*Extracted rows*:
*-*-*

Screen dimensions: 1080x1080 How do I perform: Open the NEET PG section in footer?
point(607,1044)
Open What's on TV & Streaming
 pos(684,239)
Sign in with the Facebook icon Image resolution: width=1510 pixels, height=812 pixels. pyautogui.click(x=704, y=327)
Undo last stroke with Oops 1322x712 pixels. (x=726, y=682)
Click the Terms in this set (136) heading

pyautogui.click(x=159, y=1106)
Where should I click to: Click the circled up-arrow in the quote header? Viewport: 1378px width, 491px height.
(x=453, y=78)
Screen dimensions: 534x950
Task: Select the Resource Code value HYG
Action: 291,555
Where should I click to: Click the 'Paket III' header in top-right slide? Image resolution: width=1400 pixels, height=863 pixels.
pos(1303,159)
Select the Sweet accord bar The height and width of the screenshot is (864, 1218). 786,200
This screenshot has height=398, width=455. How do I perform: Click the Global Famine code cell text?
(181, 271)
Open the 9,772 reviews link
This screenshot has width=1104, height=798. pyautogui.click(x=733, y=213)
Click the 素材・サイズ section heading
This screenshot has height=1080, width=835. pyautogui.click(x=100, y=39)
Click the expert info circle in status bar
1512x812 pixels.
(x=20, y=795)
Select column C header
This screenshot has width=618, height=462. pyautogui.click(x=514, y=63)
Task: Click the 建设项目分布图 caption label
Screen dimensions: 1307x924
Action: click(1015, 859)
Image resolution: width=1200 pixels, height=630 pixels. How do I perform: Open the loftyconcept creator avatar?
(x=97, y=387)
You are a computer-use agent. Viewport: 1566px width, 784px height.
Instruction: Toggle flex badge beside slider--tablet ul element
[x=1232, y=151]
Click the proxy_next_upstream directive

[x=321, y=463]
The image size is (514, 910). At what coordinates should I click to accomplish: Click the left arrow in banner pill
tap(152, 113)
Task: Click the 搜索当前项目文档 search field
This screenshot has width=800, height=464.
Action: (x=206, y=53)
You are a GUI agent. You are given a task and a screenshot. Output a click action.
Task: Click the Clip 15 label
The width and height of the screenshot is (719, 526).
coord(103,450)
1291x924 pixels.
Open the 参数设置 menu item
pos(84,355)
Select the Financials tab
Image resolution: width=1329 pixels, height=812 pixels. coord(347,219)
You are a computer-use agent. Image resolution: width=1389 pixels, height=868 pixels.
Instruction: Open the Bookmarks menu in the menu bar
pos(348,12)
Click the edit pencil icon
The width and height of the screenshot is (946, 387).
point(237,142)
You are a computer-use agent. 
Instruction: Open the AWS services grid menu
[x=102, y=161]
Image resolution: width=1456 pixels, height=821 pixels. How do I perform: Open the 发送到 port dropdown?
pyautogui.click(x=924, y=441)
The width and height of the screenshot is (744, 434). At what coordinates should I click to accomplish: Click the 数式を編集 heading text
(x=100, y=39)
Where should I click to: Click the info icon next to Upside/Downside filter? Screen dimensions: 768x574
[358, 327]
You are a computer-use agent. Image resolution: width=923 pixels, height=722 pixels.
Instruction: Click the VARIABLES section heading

*-*-*

*EXERCISE TASK*: Quote every row above verbatim, with no alterations.

*WRITTEN ANSWER*:
Screen dimensions: 1080x1080 How do I perform: Open the NEET PG section in footer?
point(607,1044)
Open What's on TV & Streaming
 pos(684,239)
Sign in with the Facebook icon Image resolution: width=1510 pixels, height=812 pixels. pyautogui.click(x=704, y=327)
Undo last stroke with Oops 1322x712 pixels. (x=726, y=682)
Click the Terms in this set (136) heading

pyautogui.click(x=159, y=1106)
Where should I click to: Click the circled up-arrow in the quote header? Viewport: 1378px width, 491px height.
(x=453, y=78)
Screen dimensions: 534x950
Task: Select the Resource Code value HYG
Action: 291,555
Where should I click to: Click the 'Paket III' header in top-right slide? Image resolution: width=1400 pixels, height=863 pixels.
pos(1303,159)
Select the Sweet accord bar The height and width of the screenshot is (864, 1218). 786,200
This screenshot has height=398, width=455. How do I perform: Click the Global Famine code cell text?
(181, 271)
Open the 9,772 reviews link
This screenshot has width=1104, height=798. pyautogui.click(x=733, y=213)
Click the 素材・サイズ section heading
This screenshot has height=1080, width=835. pyautogui.click(x=100, y=39)
Click the expert info circle in status bar
1512x812 pixels.
(x=20, y=795)
Select column C header
This screenshot has width=618, height=462. pyautogui.click(x=514, y=63)
Task: Click the 建设项目分布图 caption label
Screen dimensions: 1307x924
Action: click(1015, 859)
Image resolution: width=1200 pixels, height=630 pixels. How do I perform: Open the loftyconcept creator avatar?
(x=97, y=387)
You are a computer-use agent. Viewport: 1566px width, 784px height.
Instruction: Toggle flex badge beside slider--tablet ul element
[x=1232, y=151]
Click the proxy_next_upstream directive

[x=321, y=463]
The image size is (514, 910). At what coordinates should I click to accomplish: Click the left arrow in banner pill
tap(152, 113)
Task: Click the 搜索当前项目文档 search field
This screenshot has width=800, height=464.
Action: (x=206, y=53)
You are a GUI agent. You are given a task and a screenshot. Output a click action.
Task: Click the Clip 15 label
The width and height of the screenshot is (719, 526).
coord(103,450)
1291x924 pixels.
Open the 参数设置 menu item
pos(84,355)
Select the Financials tab
Image resolution: width=1329 pixels, height=812 pixels. coord(347,219)
You are a computer-use agent. Image resolution: width=1389 pixels, height=868 pixels.
Instruction: Open the Bookmarks menu in the menu bar
pos(348,12)
Click the edit pencil icon
The width and height of the screenshot is (946, 387).
point(237,142)
You are a computer-use agent. 
Instruction: Open the AWS services grid menu
[x=102, y=161]
Image resolution: width=1456 pixels, height=821 pixels. How do I perform: Open the 发送到 port dropdown?
pyautogui.click(x=924, y=441)
The width and height of the screenshot is (744, 434). At what coordinates should I click to accomplish: Click the 数式を編集 heading text
(x=100, y=39)
Where should I click to: Click the info icon next to Upside/Downside filter? Screen dimensions: 768x574
[358, 327]
You are a computer-use agent. Image resolution: width=923 pixels, height=722 pixels.
Instruction: Click the VARIABLES section heading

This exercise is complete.